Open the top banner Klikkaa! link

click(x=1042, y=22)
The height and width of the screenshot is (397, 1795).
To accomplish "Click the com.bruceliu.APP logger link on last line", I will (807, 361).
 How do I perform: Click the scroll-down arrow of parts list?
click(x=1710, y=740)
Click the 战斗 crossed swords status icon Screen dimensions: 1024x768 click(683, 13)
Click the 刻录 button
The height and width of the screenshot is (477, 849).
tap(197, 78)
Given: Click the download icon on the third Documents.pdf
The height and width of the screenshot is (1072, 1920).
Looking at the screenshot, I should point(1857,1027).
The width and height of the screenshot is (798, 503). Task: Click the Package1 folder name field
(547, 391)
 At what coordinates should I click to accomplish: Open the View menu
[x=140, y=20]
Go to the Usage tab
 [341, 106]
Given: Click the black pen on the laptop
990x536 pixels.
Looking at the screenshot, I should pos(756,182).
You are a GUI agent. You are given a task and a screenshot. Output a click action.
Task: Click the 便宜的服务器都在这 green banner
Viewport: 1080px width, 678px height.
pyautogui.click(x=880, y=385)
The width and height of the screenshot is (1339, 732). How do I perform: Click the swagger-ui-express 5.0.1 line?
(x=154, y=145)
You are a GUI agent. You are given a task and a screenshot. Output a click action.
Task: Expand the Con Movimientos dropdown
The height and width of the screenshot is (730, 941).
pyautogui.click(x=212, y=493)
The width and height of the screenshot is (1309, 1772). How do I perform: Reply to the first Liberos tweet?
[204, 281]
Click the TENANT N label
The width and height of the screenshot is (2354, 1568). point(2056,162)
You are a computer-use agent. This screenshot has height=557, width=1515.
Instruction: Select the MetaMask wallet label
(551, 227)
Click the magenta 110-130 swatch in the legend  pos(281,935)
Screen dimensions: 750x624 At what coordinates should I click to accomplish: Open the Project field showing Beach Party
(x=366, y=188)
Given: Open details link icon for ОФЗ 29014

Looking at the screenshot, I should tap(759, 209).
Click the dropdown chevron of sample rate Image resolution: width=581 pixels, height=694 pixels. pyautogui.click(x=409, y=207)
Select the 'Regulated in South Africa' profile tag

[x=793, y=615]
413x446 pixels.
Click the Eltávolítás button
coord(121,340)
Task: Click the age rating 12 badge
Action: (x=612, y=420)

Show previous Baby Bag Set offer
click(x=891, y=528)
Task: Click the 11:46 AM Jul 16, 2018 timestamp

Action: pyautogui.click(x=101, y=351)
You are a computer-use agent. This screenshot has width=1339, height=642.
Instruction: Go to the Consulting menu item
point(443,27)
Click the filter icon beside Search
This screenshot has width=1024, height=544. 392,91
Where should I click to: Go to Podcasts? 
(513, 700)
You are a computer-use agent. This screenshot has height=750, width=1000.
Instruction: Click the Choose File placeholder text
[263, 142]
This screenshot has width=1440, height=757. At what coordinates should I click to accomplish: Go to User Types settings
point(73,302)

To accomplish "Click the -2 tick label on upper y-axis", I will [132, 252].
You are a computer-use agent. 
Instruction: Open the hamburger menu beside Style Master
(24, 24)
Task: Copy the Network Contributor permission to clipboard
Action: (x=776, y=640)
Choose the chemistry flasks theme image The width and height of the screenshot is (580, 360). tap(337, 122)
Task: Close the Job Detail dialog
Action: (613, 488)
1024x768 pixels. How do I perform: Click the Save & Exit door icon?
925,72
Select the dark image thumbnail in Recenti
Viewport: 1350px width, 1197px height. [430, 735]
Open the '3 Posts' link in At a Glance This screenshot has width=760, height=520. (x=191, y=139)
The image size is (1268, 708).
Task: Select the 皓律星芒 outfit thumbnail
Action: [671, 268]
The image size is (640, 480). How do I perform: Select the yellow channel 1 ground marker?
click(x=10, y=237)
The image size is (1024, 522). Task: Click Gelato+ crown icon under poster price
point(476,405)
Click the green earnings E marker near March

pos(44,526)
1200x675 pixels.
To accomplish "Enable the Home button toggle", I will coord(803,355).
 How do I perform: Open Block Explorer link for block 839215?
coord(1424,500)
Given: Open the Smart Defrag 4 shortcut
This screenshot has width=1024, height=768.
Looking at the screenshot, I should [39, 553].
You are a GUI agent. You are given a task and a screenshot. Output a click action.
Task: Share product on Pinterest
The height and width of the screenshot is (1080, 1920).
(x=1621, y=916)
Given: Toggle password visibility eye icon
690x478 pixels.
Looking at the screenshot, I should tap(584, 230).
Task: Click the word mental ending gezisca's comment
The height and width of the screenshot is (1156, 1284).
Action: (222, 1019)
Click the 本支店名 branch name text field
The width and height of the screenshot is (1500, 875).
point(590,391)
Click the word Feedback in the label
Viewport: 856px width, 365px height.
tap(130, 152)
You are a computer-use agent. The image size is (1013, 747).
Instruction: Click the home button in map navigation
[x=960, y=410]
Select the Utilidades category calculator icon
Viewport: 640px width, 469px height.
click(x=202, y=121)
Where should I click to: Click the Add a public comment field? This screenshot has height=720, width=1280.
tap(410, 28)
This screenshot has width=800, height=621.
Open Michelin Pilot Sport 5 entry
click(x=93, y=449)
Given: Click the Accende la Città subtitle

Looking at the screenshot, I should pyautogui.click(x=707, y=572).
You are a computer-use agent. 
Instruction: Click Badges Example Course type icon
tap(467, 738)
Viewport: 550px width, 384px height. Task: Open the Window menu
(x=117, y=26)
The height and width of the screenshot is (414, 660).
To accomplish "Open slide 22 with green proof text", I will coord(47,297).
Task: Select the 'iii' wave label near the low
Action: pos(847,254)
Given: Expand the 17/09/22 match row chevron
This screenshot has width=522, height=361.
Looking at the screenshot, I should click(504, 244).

━━━━━━━━

● **Instructions for the task**: Send back every line of the listing above exactly.

● **Solution**:
Open the top banner Klikkaa! link

click(x=1042, y=22)
The height and width of the screenshot is (397, 1795).
To accomplish "Click the com.bruceliu.APP logger link on last line", I will (807, 361).
 How do I perform: Click the scroll-down arrow of parts list?
click(x=1710, y=740)
Click the 战斗 crossed swords status icon Screen dimensions: 1024x768 click(683, 13)
Click the 刻录 button
The height and width of the screenshot is (477, 849).
tap(197, 78)
Given: Click the download icon on the third Documents.pdf
The height and width of the screenshot is (1072, 1920).
Looking at the screenshot, I should point(1857,1027).
The width and height of the screenshot is (798, 503). Task: Click the Package1 folder name field
(547, 391)
 At what coordinates should I click to accomplish: Open the View menu
[x=140, y=20]
Go to the Usage tab
 [341, 106]
Given: Click the black pen on the laptop
990x536 pixels.
Looking at the screenshot, I should pos(756,182).
You are a GUI agent. You are given a task and a screenshot. Output a click action.
Task: Click the 便宜的服务器都在这 green banner
Viewport: 1080px width, 678px height.
pyautogui.click(x=880, y=385)
The width and height of the screenshot is (1339, 732). How do I perform: Click the swagger-ui-express 5.0.1 line?
(x=154, y=145)
You are a GUI agent. You are given a task and a screenshot. Output a click action.
Task: Expand the Con Movimientos dropdown
The height and width of the screenshot is (730, 941).
pyautogui.click(x=212, y=493)
The width and height of the screenshot is (1309, 1772). How do I perform: Reply to the first Liberos tweet?
[204, 281]
Click the TENANT N label
The width and height of the screenshot is (2354, 1568). point(2056,162)
You are a computer-use agent. This screenshot has height=557, width=1515.
Instruction: Select the MetaMask wallet label
(551, 227)
Click the magenta 110-130 swatch in the legend  pos(281,935)
Screen dimensions: 750x624 At what coordinates should I click to accomplish: Open the Project field showing Beach Party
(x=366, y=188)
Given: Open details link icon for ОФЗ 29014

Looking at the screenshot, I should tap(759, 209).
Click the dropdown chevron of sample rate Image resolution: width=581 pixels, height=694 pixels. pyautogui.click(x=409, y=207)
Select the 'Regulated in South Africa' profile tag

[x=793, y=615]
413x446 pixels.
Click the Eltávolítás button
coord(121,340)
Task: Click the age rating 12 badge
Action: (x=612, y=420)

Show previous Baby Bag Set offer
click(x=891, y=528)
Task: Click the 11:46 AM Jul 16, 2018 timestamp

Action: pyautogui.click(x=101, y=351)
You are a computer-use agent. This screenshot has width=1339, height=642.
Instruction: Go to the Consulting menu item
point(443,27)
Click the filter icon beside Search
This screenshot has width=1024, height=544. 392,91
Where should I click to: Go to Podcasts? 
(513, 700)
You are a computer-use agent. This screenshot has height=750, width=1000.
Instruction: Click the Choose File placeholder text
[263, 142]
This screenshot has width=1440, height=757. At what coordinates should I click to accomplish: Go to User Types settings
point(73,302)

To accomplish "Click the -2 tick label on upper y-axis", I will [132, 252].
You are a computer-use agent. 
Instruction: Open the hamburger menu beside Style Master
(24, 24)
Task: Copy the Network Contributor permission to clipboard
Action: (x=776, y=640)
Choose the chemistry flasks theme image The width and height of the screenshot is (580, 360). tap(337, 122)
Task: Close the Job Detail dialog
Action: (613, 488)
1024x768 pixels. How do I perform: Click the Save & Exit door icon?
925,72
Select the dark image thumbnail in Recenti
Viewport: 1350px width, 1197px height. [430, 735]
Open the '3 Posts' link in At a Glance This screenshot has width=760, height=520. (x=191, y=139)
The image size is (1268, 708).
Task: Select the 皓律星芒 outfit thumbnail
Action: [671, 268]
The image size is (640, 480). How do I perform: Select the yellow channel 1 ground marker?
click(x=10, y=237)
The image size is (1024, 522). Task: Click Gelato+ crown icon under poster price
point(476,405)
Click the green earnings E marker near March

pos(44,526)
1200x675 pixels.
To accomplish "Enable the Home button toggle", I will coord(803,355).
 How do I perform: Open Block Explorer link for block 839215?
coord(1424,500)
Given: Open the Smart Defrag 4 shortcut
This screenshot has width=1024, height=768.
Looking at the screenshot, I should [39, 553].
You are a GUI agent. You are given a task and a screenshot. Output a click action.
Task: Share product on Pinterest
The height and width of the screenshot is (1080, 1920).
(x=1621, y=916)
Given: Toggle password visibility eye icon
690x478 pixels.
Looking at the screenshot, I should tap(584, 230).
Task: Click the word mental ending gezisca's comment
The height and width of the screenshot is (1156, 1284).
Action: (222, 1019)
Click the 本支店名 branch name text field
The width and height of the screenshot is (1500, 875).
point(590,391)
Click the word Feedback in the label
Viewport: 856px width, 365px height.
tap(130, 152)
You are a computer-use agent. The image size is (1013, 747).
Instruction: Click the home button in map navigation
[x=960, y=410]
Select the Utilidades category calculator icon
Viewport: 640px width, 469px height.
click(x=202, y=121)
Where should I click to: Click the Add a public comment field? This screenshot has height=720, width=1280.
tap(410, 28)
This screenshot has width=800, height=621.
Open Michelin Pilot Sport 5 entry
click(x=93, y=449)
Given: Click the Accende la Città subtitle

Looking at the screenshot, I should pyautogui.click(x=707, y=572).
You are a computer-use agent. 
Instruction: Click Badges Example Course type icon
tap(467, 738)
Viewport: 550px width, 384px height. Task: Open the Window menu
(x=117, y=26)
The height and width of the screenshot is (414, 660).
To accomplish "Open slide 22 with green proof text", I will coord(47,297).
Task: Select the 'iii' wave label near the low
Action: pos(847,254)
Given: Expand the 17/09/22 match row chevron
This screenshot has width=522, height=361.
Looking at the screenshot, I should click(504, 244).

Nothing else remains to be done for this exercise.